### [DATA FOR THIS TASK]
____________________

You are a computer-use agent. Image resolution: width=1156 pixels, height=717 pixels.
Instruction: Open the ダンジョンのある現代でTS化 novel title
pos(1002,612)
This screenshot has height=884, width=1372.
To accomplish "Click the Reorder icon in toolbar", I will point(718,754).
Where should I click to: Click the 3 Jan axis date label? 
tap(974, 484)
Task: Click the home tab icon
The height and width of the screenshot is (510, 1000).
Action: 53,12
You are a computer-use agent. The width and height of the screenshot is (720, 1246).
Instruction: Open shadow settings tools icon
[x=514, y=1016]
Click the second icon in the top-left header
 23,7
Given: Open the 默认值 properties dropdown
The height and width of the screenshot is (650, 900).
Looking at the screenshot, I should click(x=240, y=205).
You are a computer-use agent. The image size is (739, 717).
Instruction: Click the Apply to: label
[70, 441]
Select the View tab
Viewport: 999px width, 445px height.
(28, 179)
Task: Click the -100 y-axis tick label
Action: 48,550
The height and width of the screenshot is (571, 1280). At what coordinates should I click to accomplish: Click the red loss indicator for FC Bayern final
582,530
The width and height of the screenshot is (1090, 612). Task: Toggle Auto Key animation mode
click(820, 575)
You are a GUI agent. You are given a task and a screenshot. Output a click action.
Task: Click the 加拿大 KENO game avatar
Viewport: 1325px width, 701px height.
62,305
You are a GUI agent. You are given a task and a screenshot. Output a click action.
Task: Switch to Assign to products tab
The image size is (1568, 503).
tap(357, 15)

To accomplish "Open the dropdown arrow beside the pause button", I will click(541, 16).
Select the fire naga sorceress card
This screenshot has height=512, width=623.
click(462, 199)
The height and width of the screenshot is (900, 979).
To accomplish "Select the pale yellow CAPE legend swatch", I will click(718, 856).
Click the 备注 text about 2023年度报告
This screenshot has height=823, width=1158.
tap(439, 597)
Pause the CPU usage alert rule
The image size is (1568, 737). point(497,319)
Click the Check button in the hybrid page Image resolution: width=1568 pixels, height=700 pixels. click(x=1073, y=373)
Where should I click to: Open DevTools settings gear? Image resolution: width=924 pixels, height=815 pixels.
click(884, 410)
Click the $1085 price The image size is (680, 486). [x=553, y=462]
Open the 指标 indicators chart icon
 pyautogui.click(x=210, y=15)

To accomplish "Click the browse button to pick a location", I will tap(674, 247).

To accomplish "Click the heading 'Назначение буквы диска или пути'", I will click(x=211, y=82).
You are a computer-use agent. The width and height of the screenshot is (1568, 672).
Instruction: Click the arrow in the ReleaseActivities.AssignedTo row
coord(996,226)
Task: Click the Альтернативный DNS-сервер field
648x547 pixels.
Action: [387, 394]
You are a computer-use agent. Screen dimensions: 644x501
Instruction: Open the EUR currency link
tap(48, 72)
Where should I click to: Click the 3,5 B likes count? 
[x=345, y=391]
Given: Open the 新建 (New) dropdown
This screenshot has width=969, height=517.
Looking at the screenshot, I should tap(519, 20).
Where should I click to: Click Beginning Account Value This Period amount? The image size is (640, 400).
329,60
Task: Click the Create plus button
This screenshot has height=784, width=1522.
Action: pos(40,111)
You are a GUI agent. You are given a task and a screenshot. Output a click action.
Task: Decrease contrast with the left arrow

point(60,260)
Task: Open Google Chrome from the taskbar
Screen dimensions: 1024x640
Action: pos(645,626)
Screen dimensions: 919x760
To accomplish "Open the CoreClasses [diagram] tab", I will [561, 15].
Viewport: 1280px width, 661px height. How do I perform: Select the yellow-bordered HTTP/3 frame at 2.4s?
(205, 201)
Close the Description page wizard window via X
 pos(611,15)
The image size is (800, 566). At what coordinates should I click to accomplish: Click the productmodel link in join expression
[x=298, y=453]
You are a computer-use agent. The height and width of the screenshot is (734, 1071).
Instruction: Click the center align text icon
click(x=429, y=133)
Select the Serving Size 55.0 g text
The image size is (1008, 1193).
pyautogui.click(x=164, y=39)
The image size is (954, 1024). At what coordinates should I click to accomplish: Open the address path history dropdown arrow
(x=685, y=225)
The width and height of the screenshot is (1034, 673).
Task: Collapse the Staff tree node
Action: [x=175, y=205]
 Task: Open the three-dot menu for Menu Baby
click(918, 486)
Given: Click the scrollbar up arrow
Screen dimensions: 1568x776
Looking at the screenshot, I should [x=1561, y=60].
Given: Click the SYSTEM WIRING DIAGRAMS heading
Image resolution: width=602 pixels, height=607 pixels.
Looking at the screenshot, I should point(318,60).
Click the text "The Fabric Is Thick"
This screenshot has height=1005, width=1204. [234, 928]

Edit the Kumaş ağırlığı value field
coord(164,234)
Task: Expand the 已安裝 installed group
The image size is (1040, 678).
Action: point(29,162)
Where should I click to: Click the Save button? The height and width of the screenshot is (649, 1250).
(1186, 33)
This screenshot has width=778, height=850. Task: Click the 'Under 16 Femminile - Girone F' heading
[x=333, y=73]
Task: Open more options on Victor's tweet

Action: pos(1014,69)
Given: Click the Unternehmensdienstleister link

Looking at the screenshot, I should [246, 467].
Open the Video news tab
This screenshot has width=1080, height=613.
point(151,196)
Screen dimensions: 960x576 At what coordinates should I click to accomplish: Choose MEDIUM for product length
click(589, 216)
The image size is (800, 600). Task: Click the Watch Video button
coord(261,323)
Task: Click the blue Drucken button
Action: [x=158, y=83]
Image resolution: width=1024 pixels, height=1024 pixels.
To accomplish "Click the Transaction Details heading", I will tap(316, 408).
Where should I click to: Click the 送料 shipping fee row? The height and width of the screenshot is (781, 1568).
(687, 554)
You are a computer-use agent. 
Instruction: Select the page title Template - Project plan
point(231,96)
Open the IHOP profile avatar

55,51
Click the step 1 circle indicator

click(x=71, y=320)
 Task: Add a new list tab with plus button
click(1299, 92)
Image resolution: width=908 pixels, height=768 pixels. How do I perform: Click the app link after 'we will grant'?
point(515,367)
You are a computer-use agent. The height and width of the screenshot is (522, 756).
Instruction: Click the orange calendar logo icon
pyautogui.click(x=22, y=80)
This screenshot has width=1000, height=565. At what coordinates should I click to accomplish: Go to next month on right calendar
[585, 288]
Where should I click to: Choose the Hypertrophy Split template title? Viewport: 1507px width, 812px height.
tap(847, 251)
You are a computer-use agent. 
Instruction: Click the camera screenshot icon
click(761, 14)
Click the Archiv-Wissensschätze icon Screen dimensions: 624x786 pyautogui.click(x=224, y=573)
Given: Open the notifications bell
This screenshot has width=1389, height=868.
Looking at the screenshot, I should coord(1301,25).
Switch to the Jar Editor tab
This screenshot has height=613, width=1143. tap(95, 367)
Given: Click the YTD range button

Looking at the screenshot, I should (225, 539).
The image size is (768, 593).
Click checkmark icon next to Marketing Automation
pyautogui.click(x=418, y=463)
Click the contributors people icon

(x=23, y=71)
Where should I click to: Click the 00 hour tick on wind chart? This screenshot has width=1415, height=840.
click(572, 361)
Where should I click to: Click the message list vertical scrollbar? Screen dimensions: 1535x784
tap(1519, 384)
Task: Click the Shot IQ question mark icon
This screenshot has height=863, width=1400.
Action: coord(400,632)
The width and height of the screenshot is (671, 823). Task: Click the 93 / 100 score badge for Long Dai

____________________

### [WORK REQUEST]
Each line above is to be repeated exactly.

### [OUTPUT OF THE TASK]
You are a computer-use agent. Image resolution: width=1156 pixels, height=717 pixels.
Instruction: Open the ダンジョンのある現代でTS化 novel title
pos(1002,612)
This screenshot has height=884, width=1372.
To accomplish "Click the Reorder icon in toolbar", I will point(718,754).
Where should I click to: Click the 3 Jan axis date label? 
tap(974, 484)
Task: Click the home tab icon
The height and width of the screenshot is (510, 1000).
Action: 53,12
You are a computer-use agent. The width and height of the screenshot is (720, 1246).
Instruction: Open shadow settings tools icon
[x=514, y=1016]
Click the second icon in the top-left header
 23,7
Given: Open the 默认值 properties dropdown
The height and width of the screenshot is (650, 900).
Looking at the screenshot, I should click(x=240, y=205).
You are a computer-use agent. The image size is (739, 717).
Instruction: Click the Apply to: label
[70, 441]
Select the View tab
Viewport: 999px width, 445px height.
(28, 179)
Task: Click the -100 y-axis tick label
Action: 48,550
The height and width of the screenshot is (571, 1280). At what coordinates should I click to accomplish: Click the red loss indicator for FC Bayern final
582,530
The width and height of the screenshot is (1090, 612). Task: Toggle Auto Key animation mode
click(820, 575)
You are a GUI agent. You are given a task and a screenshot. Output a click action.
Task: Click the 加拿大 KENO game avatar
Viewport: 1325px width, 701px height.
62,305
You are a GUI agent. You are given a task and a screenshot. Output a click action.
Task: Switch to Assign to products tab
The image size is (1568, 503).
tap(357, 15)

To accomplish "Open the dropdown arrow beside the pause button", I will click(541, 16).
Select the fire naga sorceress card
This screenshot has height=512, width=623.
click(462, 199)
The height and width of the screenshot is (900, 979).
To accomplish "Select the pale yellow CAPE legend swatch", I will click(718, 856).
Click the 备注 text about 2023年度报告
This screenshot has height=823, width=1158.
tap(439, 597)
Pause the CPU usage alert rule
The image size is (1568, 737). point(497,319)
Click the Check button in the hybrid page Image resolution: width=1568 pixels, height=700 pixels. click(x=1073, y=373)
Where should I click to: Open DevTools settings gear? Image resolution: width=924 pixels, height=815 pixels.
click(884, 410)
Click the $1085 price The image size is (680, 486). [x=553, y=462]
Open the 指标 indicators chart icon
 pyautogui.click(x=210, y=15)

To accomplish "Click the browse button to pick a location", I will tap(674, 247).

To accomplish "Click the heading 'Назначение буквы диска или пути'", I will click(x=211, y=82).
You are a computer-use agent. The width and height of the screenshot is (1568, 672).
Instruction: Click the arrow in the ReleaseActivities.AssignedTo row
coord(996,226)
Task: Click the Альтернативный DNS-сервер field
648x547 pixels.
Action: [387, 394]
You are a computer-use agent. Screen dimensions: 644x501
Instruction: Open the EUR currency link
tap(48, 72)
Where should I click to: Click the 3,5 B likes count? 
[x=345, y=391]
Given: Open the 新建 (New) dropdown
This screenshot has width=969, height=517.
Looking at the screenshot, I should tap(519, 20).
Where should I click to: Click Beginning Account Value This Period amount? The image size is (640, 400).
329,60
Task: Click the Create plus button
This screenshot has height=784, width=1522.
Action: pos(40,111)
You are a GUI agent. You are given a task and a screenshot. Output a click action.
Task: Decrease contrast with the left arrow

point(60,260)
Task: Open Google Chrome from the taskbar
Screen dimensions: 1024x640
Action: pos(645,626)
Screen dimensions: 919x760
To accomplish "Open the CoreClasses [diagram] tab", I will [561, 15].
Viewport: 1280px width, 661px height. How do I perform: Select the yellow-bordered HTTP/3 frame at 2.4s?
(205, 201)
Close the Description page wizard window via X
 pos(611,15)
The image size is (800, 566). At what coordinates should I click to accomplish: Click the productmodel link in join expression
[x=298, y=453]
You are a computer-use agent. The height and width of the screenshot is (734, 1071).
Instruction: Click the center align text icon
click(x=429, y=133)
Select the Serving Size 55.0 g text
The image size is (1008, 1193).
pyautogui.click(x=164, y=39)
The image size is (954, 1024). At what coordinates should I click to accomplish: Open the address path history dropdown arrow
(x=685, y=225)
The width and height of the screenshot is (1034, 673).
Task: Collapse the Staff tree node
Action: [x=175, y=205]
 Task: Open the three-dot menu for Menu Baby
click(918, 486)
Given: Click the scrollbar up arrow
Screen dimensions: 1568x776
Looking at the screenshot, I should [x=1561, y=60].
Given: Click the SYSTEM WIRING DIAGRAMS heading
Image resolution: width=602 pixels, height=607 pixels.
Looking at the screenshot, I should point(318,60).
Click the text "The Fabric Is Thick"
This screenshot has height=1005, width=1204. [234, 928]

Edit the Kumaş ağırlığı value field
coord(164,234)
Task: Expand the 已安裝 installed group
The image size is (1040, 678).
Action: point(29,162)
Where should I click to: Click the Save button? The height and width of the screenshot is (649, 1250).
(1186, 33)
This screenshot has width=778, height=850. Task: Click the 'Under 16 Femminile - Girone F' heading
[x=333, y=73]
Task: Open more options on Victor's tweet

Action: pos(1014,69)
Given: Click the Unternehmensdienstleister link

Looking at the screenshot, I should [246, 467].
Open the Video news tab
This screenshot has width=1080, height=613.
point(151,196)
Screen dimensions: 960x576 At what coordinates should I click to accomplish: Choose MEDIUM for product length
click(589, 216)
The image size is (800, 600). Task: Click the Watch Video button
coord(261,323)
Task: Click the blue Drucken button
Action: [x=158, y=83]
Image resolution: width=1024 pixels, height=1024 pixels.
To accomplish "Click the Transaction Details heading", I will tap(316, 408).
Where should I click to: Click the 送料 shipping fee row? The height and width of the screenshot is (781, 1568).
(687, 554)
You are a computer-use agent. 
Instruction: Select the page title Template - Project plan
point(231,96)
Open the IHOP profile avatar

55,51
Click the step 1 circle indicator

click(x=71, y=320)
 Task: Add a new list tab with plus button
click(1299, 92)
Image resolution: width=908 pixels, height=768 pixels. How do I perform: Click the app link after 'we will grant'?
point(515,367)
You are a computer-use agent. The height and width of the screenshot is (522, 756).
Instruction: Click the orange calendar logo icon
pyautogui.click(x=22, y=80)
This screenshot has width=1000, height=565. At what coordinates should I click to accomplish: Go to next month on right calendar
[585, 288]
Where should I click to: Choose the Hypertrophy Split template title? Viewport: 1507px width, 812px height.
tap(847, 251)
You are a computer-use agent. 
Instruction: Click the camera screenshot icon
click(761, 14)
Click the Archiv-Wissensschätze icon Screen dimensions: 624x786 pyautogui.click(x=224, y=573)
Given: Open the notifications bell
This screenshot has width=1389, height=868.
Looking at the screenshot, I should coord(1301,25).
Switch to the Jar Editor tab
This screenshot has height=613, width=1143. tap(95, 367)
Given: Click the YTD range button

Looking at the screenshot, I should (225, 539).
The image size is (768, 593).
Click checkmark icon next to Marketing Automation
pyautogui.click(x=418, y=463)
Click the contributors people icon

(x=23, y=71)
Where should I click to: Click the 00 hour tick on wind chart? This screenshot has width=1415, height=840.
click(572, 361)
Where should I click to: Click the message list vertical scrollbar? Screen dimensions: 1535x784
tap(1519, 384)
Task: Click the Shot IQ question mark icon
This screenshot has height=863, width=1400.
Action: coord(400,632)
The width and height of the screenshot is (671, 823). Task: Click the 93 / 100 score badge for Long Dai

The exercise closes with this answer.